----- RECORDS

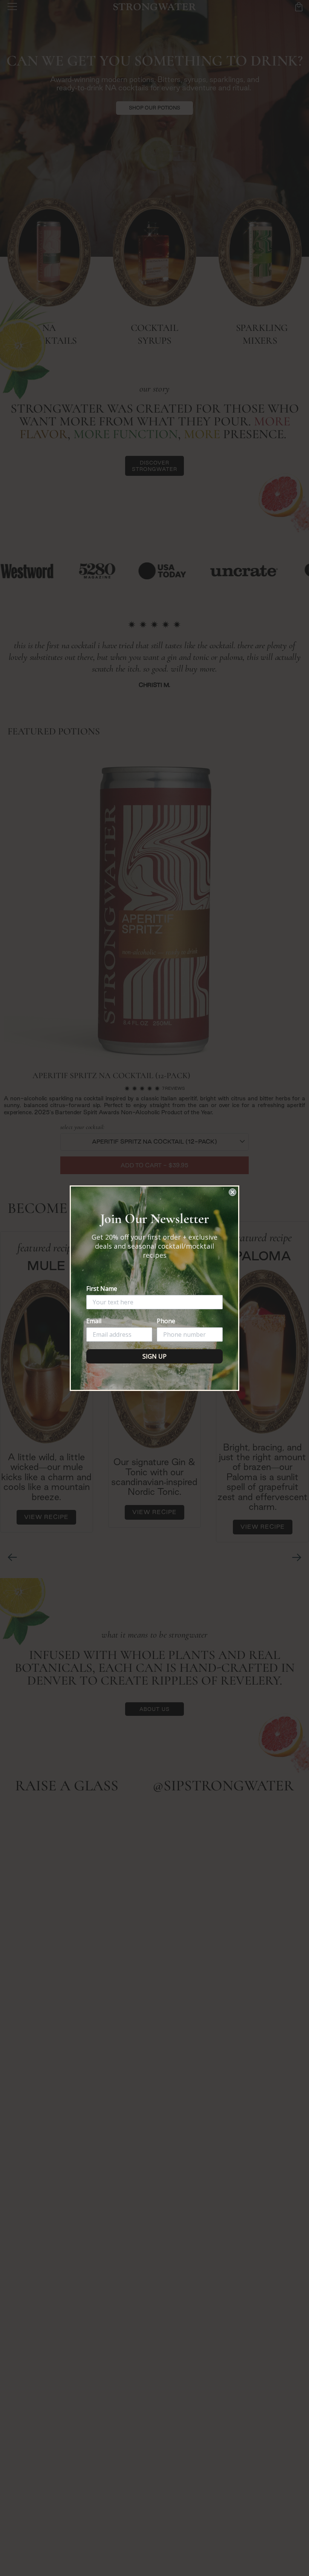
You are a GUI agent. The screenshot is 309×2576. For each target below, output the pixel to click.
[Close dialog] (232, 1192)
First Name (101, 1288)
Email (93, 1321)
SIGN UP (154, 1356)
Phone (166, 1321)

----------

YOUR ASSIGNMENT: Restate, word for word, the entries above, dropping any picture.

TASK RESULT:
You are a GUI agent. The screenshot is 309×2576. For each target below, output the pixel to click.
[Close dialog] (232, 1192)
First Name (101, 1288)
Email (93, 1321)
SIGN UP (154, 1356)
Phone (166, 1321)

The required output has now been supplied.